What were the top ten aircraft in the korean war?


----------



## lesofprimus (Oct 14, 2005)

Open up a book and find out... Better yet...........


----------



## FLYBOYJ (Oct 14, 2005)

In My Opion though...

F-86
MiG-15
F-94
S-55
F9F
A1D Skyraider
A3D Skynight
F4U-5N
F-84
L-19


----------



## Glider (Oct 14, 2005)

The only change I would make is to swap the F84 for the Meteor for ground attack.


----------



## The Nerd (Oct 15, 2005)

thanks alot


----------



## FLYBOYJ (Oct 15, 2005)

Glider said:


> The only change I would make is to swap the F84 for the Meteor for ground attack.



I was thinking about that - I chose the F-84 because I felt it was a little more advanced than the Meteor. I also read accounts of Russian Korean War Vets who gave the F-84 commendable marks....


----------



## Glider (Oct 15, 2005)

True and understandable. However in those hot and high conditions the extra power must help when carrying a heavy load.
Book figures in ideal conditions often bare little resembalance to reality in places like Korea. None of the early jets could be said to have a abundance of power and the extra thrust would have been welcome.

They both carried around 2000ib bombs but I would prefer the 4 x 20 compared to the 6 x HMG.


----------



## FLYBOYJ (Oct 15, 2005)

Glider said:


> .They both carried around 2000ib bombs but I would prefer the 4 x 20 compared to the 6 x HMG.

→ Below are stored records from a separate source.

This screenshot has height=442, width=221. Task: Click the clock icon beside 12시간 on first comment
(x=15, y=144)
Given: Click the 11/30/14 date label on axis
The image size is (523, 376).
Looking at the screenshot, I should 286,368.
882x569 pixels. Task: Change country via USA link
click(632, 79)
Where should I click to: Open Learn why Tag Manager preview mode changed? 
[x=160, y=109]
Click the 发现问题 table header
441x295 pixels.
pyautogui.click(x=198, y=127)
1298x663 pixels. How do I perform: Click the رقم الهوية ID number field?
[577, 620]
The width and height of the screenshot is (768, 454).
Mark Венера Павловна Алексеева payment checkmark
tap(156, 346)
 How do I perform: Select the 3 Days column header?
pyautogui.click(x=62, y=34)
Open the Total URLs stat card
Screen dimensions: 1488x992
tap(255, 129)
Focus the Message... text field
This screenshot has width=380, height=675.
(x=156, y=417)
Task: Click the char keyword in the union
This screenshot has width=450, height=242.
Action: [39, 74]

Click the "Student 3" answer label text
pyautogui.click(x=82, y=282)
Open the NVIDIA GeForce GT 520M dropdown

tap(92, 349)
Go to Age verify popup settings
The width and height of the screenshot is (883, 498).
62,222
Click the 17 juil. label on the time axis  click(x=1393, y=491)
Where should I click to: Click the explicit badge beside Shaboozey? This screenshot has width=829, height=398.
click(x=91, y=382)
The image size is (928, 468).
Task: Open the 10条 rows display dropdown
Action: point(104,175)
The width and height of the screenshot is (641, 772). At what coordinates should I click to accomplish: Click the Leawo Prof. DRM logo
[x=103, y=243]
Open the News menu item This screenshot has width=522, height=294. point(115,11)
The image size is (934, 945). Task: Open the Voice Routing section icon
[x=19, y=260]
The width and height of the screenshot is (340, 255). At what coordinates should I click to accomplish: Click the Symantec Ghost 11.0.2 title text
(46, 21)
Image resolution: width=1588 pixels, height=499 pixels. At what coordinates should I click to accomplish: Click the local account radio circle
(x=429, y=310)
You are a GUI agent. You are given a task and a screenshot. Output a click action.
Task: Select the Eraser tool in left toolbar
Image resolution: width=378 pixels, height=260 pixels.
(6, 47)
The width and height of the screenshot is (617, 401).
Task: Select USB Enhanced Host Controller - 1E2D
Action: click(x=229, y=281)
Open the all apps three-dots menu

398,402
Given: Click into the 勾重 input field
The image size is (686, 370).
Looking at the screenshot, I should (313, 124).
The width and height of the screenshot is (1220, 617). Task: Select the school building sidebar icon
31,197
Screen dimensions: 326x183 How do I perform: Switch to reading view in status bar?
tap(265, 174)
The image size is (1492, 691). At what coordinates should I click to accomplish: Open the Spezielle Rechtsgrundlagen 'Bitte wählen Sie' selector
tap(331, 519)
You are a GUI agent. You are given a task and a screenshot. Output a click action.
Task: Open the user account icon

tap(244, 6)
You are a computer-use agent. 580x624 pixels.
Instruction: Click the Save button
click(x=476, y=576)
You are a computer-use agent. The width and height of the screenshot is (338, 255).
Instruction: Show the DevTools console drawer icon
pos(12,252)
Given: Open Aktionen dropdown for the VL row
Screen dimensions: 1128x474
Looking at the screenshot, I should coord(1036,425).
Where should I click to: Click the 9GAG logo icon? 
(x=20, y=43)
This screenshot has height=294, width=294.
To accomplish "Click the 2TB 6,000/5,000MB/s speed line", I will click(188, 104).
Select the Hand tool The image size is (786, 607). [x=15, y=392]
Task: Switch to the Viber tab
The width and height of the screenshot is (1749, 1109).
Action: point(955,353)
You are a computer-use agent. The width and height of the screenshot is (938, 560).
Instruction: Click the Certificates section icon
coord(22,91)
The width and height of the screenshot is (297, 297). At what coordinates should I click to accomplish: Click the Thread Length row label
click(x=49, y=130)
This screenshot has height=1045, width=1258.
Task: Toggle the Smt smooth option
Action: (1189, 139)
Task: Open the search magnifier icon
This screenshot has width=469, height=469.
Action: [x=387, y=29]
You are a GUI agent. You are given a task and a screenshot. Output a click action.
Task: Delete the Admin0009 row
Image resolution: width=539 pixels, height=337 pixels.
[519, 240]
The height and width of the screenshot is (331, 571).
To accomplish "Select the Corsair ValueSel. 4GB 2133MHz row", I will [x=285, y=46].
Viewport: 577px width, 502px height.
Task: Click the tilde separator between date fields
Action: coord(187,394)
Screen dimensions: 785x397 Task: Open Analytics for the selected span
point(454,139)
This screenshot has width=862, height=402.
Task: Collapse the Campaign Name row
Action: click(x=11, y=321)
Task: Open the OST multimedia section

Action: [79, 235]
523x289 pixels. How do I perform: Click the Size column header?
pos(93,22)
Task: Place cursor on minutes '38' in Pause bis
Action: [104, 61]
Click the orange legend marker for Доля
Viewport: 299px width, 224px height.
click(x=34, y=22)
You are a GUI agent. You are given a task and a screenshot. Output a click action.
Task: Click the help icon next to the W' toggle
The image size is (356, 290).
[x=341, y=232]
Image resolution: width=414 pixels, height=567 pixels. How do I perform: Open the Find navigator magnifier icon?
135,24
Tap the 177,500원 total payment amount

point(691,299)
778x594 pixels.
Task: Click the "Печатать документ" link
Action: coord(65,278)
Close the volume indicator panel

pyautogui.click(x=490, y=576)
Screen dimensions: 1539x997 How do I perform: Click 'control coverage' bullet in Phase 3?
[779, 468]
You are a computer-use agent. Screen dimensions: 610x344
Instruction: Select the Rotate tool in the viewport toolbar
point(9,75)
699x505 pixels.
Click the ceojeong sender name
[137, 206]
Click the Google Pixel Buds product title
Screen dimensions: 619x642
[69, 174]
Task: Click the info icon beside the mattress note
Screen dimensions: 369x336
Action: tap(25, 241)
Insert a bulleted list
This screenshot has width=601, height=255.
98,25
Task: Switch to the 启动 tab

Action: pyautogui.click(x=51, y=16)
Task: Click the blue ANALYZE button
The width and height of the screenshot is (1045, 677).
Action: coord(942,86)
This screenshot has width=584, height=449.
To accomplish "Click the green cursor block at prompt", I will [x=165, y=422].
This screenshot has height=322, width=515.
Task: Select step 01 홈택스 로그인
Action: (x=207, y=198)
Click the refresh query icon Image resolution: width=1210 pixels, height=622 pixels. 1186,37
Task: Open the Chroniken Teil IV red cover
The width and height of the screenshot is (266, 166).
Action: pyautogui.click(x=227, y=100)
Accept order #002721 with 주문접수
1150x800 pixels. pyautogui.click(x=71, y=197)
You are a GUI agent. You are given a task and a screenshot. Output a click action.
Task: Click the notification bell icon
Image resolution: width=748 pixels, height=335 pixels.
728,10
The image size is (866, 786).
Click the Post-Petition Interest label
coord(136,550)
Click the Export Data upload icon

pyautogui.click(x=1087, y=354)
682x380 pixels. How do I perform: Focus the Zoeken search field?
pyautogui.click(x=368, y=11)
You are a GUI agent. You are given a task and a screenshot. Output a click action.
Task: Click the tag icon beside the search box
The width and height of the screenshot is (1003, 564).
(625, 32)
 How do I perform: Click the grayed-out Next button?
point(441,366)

Agree - especially for ground attack or for dealing with a Mig.


----------



## jrk (Oct 17, 2005)

wheres the p-51 and sea fury?


----------



## FLYBOYJ (Oct 17, 2005)

jrk said:


> wheres the p-51 and sea fury?



Although the did well in Korea, both obsolete - the F4U and AD flew more missions, delivered more ordanance and were a lot more robust....


----------



## jrk (Oct 17, 2005)

thats a dashed bad show flyboy


----------



## FLYBOYJ (Oct 17, 2005)

jrk said:


> thats a dashed bad show flyboy



I gotta call it as I see it - the AD could carry 2x it's weight in ordenance - The F4U, despite being a WW2 holdover was employed in ground attack and as a nightfighter and accounted for several kills....


----------



## syscom3 (Oct 17, 2005)

What was a S-55?


----------



## FLYBOYJ (Oct 18, 2005)

syscom3 said:


> What was a S-55?



Sikorsky S-55 - a helicopter - it was the Chinook of the Korean War


----------



## Glider (Oct 18, 2005)

Known in the UK as the Whirlwind


----------